Fetullah Gülen'in iadesi konusunda İnterpol'un 'hayır' dediği yönündeki iddiaların sorulması üzerine Başbakan Yıldırım, şu an için öyle bir durumun söz konusu olmadığını söyledi.

Kendilerine Amerika'dan böyle bir şeyin gelmediğini belirten Yıldırım, "Adalet Bakanımız 26'sında davet edildi oraya gidecek. Bu konuları bütün ayrıntıları ile muhatapları ile görüşecek. Biz bunu kafamıza göre istemiyoruz. Amerika ile bizim yaptığımız adli yardım anlaşması var. Bunu yıllar boyunca uygulamışız. Şimdi de diyoruz ki bizim açıkça terör örgütü olarak belirlediğimiz Türkiye'deki darbe girişiminin kurgulayıcısı, uygulayıcısı olan bu terör örgütünün başını önce tutuklayın sonra da bize iade edin talebimiz budur ve her düzeyde söylenmiştir, sonuçlanmasını bekliyoruz. Aksi yönde vermeyeceğiz şeklinde bir bilgi, bildirim söz konusu değildir. Bugün nereden çıktıysa, öyle bir haber de yayıldı. Sanal dünya, yalan dünya mecrası olmasın." değerlendirmesinde bulundu.

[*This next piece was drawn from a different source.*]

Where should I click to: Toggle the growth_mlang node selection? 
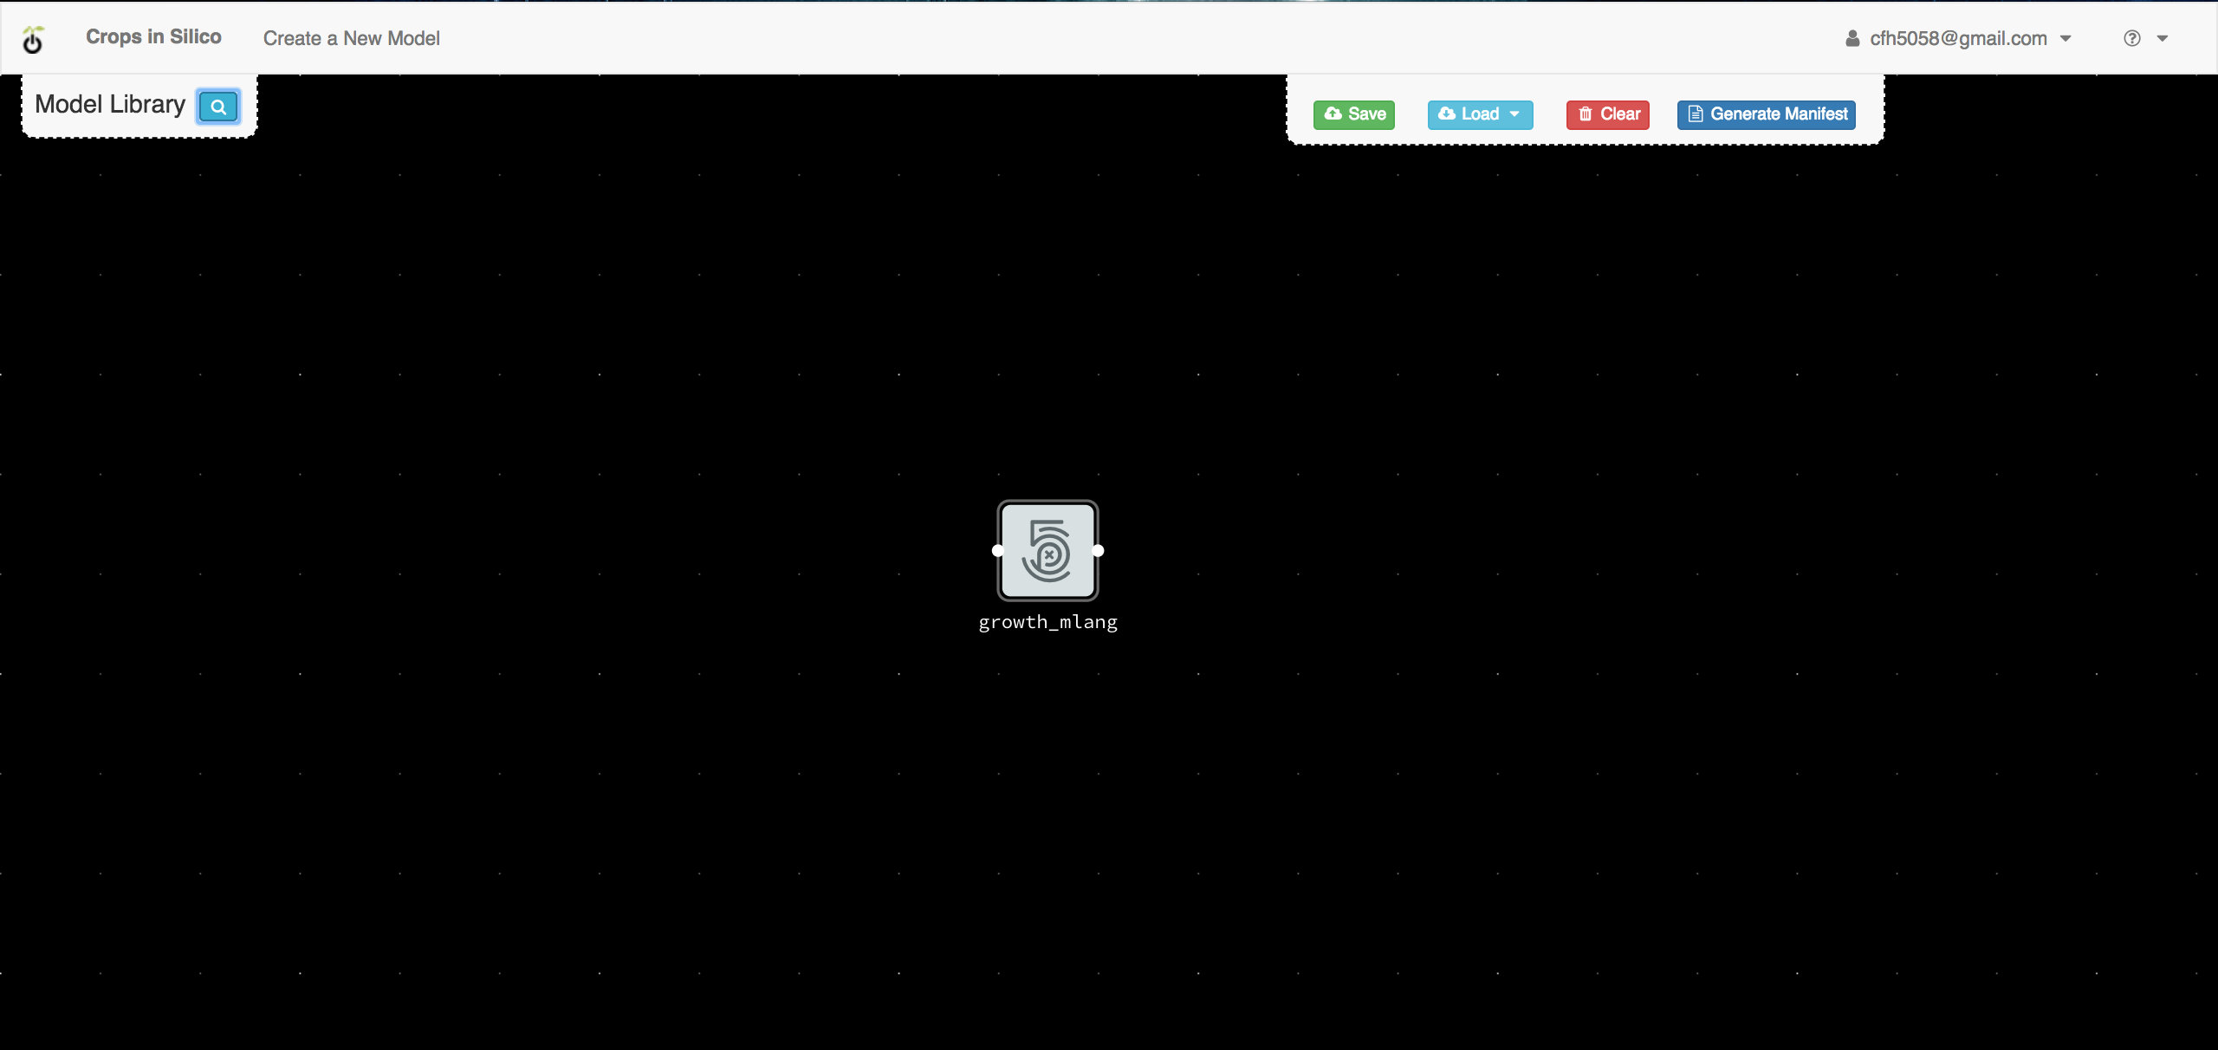coord(1047,550)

"FETÖ ile mücadele kapsamında göreve iadeler konusunda bir Kanun Hükmünde Kararname beklenmeli mi?" şeklindeki soru üzerine Yıldırım, bir seferde geri dönmenin söz konusu olmadığını, incelenenler ve durumları tespit edilenler, yanlışlık olduğu kesinlik kazananların iadesi uygun görülenlerin çıkacak KHK'larda ilan edileceğini söyledi.

Olağanüstü Hal süresince bu işlemlerin devam edeceğini 116 bin itiraz olduğunu anlatan Başbakan Yıldırım, bunların birçoğunun mükerrer olduğunu söyledi. FETÖ'nün başka bir taktiğinin bulunduğunu anlatan Yıldırım, bir itiraz bombardımanı yaratılarak yapılan işlemlerin titiz olmadığı algısının yayılmak istendiğini ifade etti.

Memuriyetten çıkarılanların sayısından fazla müracaat olduğuna dikkati çeken Yıldırım, "Bu da bir tezgah. Sanal alemde bir şey başlatılıyor ya birisi bir şey başlatıyor ve herkes bunu yaysın diyor. On kişiye gönderince şöyle olur, böyle olur diye...Şu sevabı kazanırsınız diye...Bu da onun gibi bir şey. Yakında bir genelge yayımlandı bu pek fark edilmedi. İsmi olmayan, adresi olmayan ihbarları hiçbir şekilde dikkate almayacaksınız. Biz bu kadar titiz çalışıyoruz çünkü bir insanın, hayatı, geleceği söz konusu. Bu konuda çok üstün körü karar veremezsiniz. Kılı kırk yarmak mecburiyetindeyiz." değerlendirmesinde bulundu.

Yıldırım, Kanun Hükmünde Kararname ile bir istihbarat modelinin geleceğinin hatırlatılması üzerine ise bununla ilgili Türkiye'nin ihtiyaçları gerek terörle mücadele, gerek bölgesel konular açısından istihbarat alt yapısının ciddi anlamda gözden geçirilmesi gerektiğini söyledi.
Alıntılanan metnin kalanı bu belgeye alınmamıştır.